Tidak tahu bagaimana caranya, semua yang dikatakan Mas Andre kepadanya kemarin sudah tersebar di masyarakat. Sejujurnya, Anggit takut. Takut, kalau semua kata-kata kasar Mas Andre tentang Zalfa itu hanya fitnah. Tuduhan. Mungkin karena Zalfa menolak cinta Mas Andre. Tapi, kalau sudah terlanjur tertangkap telinga masyarakat, siapa yang bisa menghentikan mulut mereka untuk terus menyebarkannya?

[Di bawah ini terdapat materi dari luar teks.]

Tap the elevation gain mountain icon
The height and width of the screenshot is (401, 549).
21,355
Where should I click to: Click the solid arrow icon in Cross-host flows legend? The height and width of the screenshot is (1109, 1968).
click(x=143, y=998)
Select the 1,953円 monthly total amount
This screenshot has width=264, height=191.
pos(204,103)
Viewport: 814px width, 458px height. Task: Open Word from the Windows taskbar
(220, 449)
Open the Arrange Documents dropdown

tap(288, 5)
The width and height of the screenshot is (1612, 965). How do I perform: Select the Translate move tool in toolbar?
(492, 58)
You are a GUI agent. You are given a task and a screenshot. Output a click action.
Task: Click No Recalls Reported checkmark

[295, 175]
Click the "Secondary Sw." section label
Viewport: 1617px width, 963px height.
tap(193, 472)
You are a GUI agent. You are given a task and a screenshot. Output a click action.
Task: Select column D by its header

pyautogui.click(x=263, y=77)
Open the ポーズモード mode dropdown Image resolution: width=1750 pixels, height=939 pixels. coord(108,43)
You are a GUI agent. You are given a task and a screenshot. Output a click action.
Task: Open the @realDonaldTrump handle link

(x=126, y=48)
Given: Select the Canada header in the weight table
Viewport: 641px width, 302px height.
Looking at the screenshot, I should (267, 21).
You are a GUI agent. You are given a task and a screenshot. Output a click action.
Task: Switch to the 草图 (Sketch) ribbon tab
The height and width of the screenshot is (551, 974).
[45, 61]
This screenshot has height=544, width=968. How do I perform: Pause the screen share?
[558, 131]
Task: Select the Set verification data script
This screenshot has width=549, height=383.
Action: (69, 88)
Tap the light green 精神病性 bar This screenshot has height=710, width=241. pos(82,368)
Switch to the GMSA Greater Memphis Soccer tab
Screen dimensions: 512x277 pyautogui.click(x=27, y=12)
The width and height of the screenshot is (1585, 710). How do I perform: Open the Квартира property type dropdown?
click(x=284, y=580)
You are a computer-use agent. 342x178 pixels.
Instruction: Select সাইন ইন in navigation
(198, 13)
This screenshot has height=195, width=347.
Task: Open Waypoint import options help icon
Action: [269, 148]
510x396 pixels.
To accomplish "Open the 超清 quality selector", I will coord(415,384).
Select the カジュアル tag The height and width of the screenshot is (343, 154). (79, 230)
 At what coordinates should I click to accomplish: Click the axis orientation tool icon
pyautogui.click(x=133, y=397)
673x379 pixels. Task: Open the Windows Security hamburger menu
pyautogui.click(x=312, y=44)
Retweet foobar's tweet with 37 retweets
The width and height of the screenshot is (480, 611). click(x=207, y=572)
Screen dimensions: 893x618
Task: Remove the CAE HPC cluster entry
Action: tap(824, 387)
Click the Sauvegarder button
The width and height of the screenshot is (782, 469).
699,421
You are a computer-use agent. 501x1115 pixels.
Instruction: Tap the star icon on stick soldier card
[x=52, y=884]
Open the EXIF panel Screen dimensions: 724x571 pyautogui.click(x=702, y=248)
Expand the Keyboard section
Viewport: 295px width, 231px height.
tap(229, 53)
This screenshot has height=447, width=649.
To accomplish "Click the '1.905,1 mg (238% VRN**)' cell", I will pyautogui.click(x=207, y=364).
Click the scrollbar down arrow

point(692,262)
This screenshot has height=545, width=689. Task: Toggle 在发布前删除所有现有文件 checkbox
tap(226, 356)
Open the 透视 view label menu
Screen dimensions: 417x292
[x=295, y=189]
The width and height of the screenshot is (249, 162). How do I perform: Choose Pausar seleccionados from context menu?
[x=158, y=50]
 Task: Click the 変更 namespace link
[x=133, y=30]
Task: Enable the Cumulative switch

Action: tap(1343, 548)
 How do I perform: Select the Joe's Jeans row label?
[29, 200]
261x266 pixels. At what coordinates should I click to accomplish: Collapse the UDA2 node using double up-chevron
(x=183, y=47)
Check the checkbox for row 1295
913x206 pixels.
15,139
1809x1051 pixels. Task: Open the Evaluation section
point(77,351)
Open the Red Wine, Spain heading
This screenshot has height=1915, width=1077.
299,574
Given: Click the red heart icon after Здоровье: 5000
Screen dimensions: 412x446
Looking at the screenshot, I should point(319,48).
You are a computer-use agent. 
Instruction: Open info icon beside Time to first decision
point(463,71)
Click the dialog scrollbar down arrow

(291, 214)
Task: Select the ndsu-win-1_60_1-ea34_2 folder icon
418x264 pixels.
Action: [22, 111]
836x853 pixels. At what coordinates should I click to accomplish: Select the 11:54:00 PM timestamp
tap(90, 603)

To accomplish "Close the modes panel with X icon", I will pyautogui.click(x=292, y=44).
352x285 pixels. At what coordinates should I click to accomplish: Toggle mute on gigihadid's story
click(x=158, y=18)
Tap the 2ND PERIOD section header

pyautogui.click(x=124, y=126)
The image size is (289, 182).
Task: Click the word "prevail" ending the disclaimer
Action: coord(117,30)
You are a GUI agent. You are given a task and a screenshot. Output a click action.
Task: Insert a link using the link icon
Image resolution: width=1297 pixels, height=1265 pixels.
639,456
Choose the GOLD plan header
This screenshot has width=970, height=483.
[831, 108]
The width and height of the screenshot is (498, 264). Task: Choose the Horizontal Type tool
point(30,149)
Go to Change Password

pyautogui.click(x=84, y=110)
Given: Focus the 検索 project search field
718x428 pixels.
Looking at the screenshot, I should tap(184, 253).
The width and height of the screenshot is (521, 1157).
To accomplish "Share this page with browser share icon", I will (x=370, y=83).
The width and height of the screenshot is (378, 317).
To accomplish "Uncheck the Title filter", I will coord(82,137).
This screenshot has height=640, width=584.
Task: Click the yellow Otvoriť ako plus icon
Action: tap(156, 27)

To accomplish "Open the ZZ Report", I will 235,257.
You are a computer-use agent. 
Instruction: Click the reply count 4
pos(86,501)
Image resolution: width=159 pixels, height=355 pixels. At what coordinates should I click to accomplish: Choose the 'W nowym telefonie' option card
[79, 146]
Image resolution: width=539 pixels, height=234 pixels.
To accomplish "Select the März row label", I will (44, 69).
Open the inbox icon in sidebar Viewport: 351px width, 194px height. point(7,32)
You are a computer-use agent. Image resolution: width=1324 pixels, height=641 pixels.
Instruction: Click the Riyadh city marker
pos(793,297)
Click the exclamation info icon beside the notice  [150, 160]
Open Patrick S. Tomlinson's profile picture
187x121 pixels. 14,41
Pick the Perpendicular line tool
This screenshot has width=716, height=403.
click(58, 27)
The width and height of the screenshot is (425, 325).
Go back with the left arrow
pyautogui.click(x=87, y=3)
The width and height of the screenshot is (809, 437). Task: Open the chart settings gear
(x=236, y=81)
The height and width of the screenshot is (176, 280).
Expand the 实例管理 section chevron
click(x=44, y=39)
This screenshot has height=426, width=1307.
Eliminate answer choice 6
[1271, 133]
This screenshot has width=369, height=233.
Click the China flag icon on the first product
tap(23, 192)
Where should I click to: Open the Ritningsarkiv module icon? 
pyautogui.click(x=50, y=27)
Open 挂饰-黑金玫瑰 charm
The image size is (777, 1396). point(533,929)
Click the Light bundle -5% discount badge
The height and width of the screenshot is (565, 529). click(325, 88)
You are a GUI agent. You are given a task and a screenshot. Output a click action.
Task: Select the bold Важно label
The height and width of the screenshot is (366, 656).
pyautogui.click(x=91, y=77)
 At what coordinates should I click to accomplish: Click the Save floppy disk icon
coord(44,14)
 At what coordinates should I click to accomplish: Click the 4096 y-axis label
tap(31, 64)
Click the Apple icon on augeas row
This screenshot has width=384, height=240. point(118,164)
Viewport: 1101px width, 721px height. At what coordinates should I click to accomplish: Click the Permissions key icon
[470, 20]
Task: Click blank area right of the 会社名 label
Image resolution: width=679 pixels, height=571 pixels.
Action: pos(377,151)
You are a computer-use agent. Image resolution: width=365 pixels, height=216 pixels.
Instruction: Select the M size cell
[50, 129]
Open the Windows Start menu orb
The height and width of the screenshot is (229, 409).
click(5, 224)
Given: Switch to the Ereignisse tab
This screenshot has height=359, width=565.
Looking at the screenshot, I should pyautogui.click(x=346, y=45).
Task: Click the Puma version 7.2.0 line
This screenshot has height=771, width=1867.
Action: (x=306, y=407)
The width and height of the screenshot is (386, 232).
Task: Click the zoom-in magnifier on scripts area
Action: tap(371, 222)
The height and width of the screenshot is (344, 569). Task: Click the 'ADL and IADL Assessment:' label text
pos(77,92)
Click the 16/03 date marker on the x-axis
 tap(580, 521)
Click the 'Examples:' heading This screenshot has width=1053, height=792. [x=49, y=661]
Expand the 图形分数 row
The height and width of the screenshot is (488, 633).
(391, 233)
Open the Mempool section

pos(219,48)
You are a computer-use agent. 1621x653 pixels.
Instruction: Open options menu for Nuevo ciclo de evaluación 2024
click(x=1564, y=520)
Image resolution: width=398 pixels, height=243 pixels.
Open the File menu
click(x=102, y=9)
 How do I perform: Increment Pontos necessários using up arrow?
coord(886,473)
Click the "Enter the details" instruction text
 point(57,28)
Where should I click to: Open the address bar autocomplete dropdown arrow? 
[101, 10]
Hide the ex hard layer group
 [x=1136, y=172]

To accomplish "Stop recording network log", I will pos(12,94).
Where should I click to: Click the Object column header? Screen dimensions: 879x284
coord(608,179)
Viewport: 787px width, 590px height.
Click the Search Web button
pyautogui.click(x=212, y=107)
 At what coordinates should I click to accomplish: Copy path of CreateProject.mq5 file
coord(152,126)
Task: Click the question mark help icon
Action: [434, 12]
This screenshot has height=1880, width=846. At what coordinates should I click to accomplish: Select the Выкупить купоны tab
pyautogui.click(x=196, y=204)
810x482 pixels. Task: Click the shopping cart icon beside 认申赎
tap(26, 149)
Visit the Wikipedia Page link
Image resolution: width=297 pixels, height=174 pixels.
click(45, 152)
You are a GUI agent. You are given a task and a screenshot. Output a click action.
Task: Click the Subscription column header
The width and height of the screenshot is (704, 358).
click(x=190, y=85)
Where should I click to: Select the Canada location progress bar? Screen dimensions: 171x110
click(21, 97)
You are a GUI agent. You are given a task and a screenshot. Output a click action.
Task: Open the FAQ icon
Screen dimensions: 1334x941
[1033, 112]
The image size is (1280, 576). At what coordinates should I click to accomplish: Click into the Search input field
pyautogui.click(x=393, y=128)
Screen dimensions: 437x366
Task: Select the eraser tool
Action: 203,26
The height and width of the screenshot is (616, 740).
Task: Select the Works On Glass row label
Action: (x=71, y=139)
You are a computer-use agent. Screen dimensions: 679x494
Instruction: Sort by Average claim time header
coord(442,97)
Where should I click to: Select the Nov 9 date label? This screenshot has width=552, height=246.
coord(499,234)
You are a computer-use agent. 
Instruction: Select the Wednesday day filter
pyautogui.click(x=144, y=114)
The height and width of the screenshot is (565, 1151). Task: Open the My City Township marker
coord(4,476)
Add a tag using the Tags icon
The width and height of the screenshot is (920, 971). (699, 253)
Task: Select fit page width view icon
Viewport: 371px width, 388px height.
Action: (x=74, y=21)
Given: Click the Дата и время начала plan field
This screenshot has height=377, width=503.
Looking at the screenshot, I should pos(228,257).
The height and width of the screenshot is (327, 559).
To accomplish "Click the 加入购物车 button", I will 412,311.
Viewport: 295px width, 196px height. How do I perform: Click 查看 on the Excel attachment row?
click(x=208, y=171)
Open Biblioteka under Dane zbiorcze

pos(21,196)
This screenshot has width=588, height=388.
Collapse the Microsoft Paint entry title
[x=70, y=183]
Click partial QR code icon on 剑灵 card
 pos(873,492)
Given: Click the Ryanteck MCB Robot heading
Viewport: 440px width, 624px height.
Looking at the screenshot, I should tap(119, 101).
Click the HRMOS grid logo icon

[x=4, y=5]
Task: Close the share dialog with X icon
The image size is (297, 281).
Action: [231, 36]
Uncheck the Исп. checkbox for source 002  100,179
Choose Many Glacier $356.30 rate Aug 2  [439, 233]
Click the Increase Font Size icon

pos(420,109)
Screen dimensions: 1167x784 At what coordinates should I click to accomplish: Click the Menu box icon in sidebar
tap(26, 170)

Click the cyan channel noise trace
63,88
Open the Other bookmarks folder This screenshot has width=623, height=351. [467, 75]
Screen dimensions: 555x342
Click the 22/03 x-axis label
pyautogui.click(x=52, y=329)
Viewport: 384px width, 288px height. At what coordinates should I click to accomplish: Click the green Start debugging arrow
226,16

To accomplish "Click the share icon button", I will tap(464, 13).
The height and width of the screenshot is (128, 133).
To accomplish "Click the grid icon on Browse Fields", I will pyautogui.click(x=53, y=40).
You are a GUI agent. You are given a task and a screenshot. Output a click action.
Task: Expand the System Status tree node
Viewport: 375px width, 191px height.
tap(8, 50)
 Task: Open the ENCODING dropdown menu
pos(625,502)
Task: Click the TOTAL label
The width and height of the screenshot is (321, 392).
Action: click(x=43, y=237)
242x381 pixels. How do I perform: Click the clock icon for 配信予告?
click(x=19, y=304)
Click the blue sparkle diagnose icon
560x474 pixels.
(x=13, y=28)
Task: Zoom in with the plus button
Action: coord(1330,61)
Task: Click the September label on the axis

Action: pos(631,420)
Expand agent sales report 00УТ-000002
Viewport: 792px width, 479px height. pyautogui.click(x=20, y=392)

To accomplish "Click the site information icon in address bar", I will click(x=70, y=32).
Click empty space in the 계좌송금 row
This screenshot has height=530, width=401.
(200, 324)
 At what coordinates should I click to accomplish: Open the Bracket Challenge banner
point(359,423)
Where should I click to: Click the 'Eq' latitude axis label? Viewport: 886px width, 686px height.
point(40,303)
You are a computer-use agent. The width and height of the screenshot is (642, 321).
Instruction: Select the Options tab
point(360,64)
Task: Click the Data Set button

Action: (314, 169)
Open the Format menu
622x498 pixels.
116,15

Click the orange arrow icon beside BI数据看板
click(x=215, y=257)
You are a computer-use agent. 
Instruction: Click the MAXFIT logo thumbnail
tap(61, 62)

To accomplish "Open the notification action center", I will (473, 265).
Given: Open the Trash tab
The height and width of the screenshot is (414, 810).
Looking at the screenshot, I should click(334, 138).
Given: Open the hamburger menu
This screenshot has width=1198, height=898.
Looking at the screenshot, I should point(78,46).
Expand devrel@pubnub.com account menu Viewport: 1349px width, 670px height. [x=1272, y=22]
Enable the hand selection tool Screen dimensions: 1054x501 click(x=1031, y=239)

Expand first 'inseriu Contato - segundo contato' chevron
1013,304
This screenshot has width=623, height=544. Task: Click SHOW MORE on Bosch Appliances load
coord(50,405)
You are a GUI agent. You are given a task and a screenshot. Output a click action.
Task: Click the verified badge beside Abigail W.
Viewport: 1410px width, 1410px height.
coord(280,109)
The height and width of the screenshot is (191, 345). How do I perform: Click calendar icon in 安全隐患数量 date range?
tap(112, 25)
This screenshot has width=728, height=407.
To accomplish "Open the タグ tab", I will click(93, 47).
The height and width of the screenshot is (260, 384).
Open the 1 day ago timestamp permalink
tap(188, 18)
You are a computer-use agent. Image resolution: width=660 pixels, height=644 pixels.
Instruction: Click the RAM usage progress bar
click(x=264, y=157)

Anggit merasa sangat jengah, namun sejujurnya ia takut melawan Mas Andre. Terlebih, kandungannya sudah semakin besar. Jadi, hanya bisa diam. Diam dalam penantian. Menanti kebenaran.

***

"Zalfa, sebentar ya? Mas Andre lagi mandi," suara Anggit mengejutkannya. Membuyarkan lamunannya. Zalfa tersenyum manis. Semanis yang ia punya.

"Oh iya, Mbak. Tidak apa-apa." Zalfa mendesah. "Santai kok, Mbak." Imbuhnya santun.

"Ayo, diminum. Seadanya." Anggit menyuguhkan secangkir teh manis untuknya. "Mas Andre kalau mandi agak lama," terangnya, membuat Zalfa kikuk.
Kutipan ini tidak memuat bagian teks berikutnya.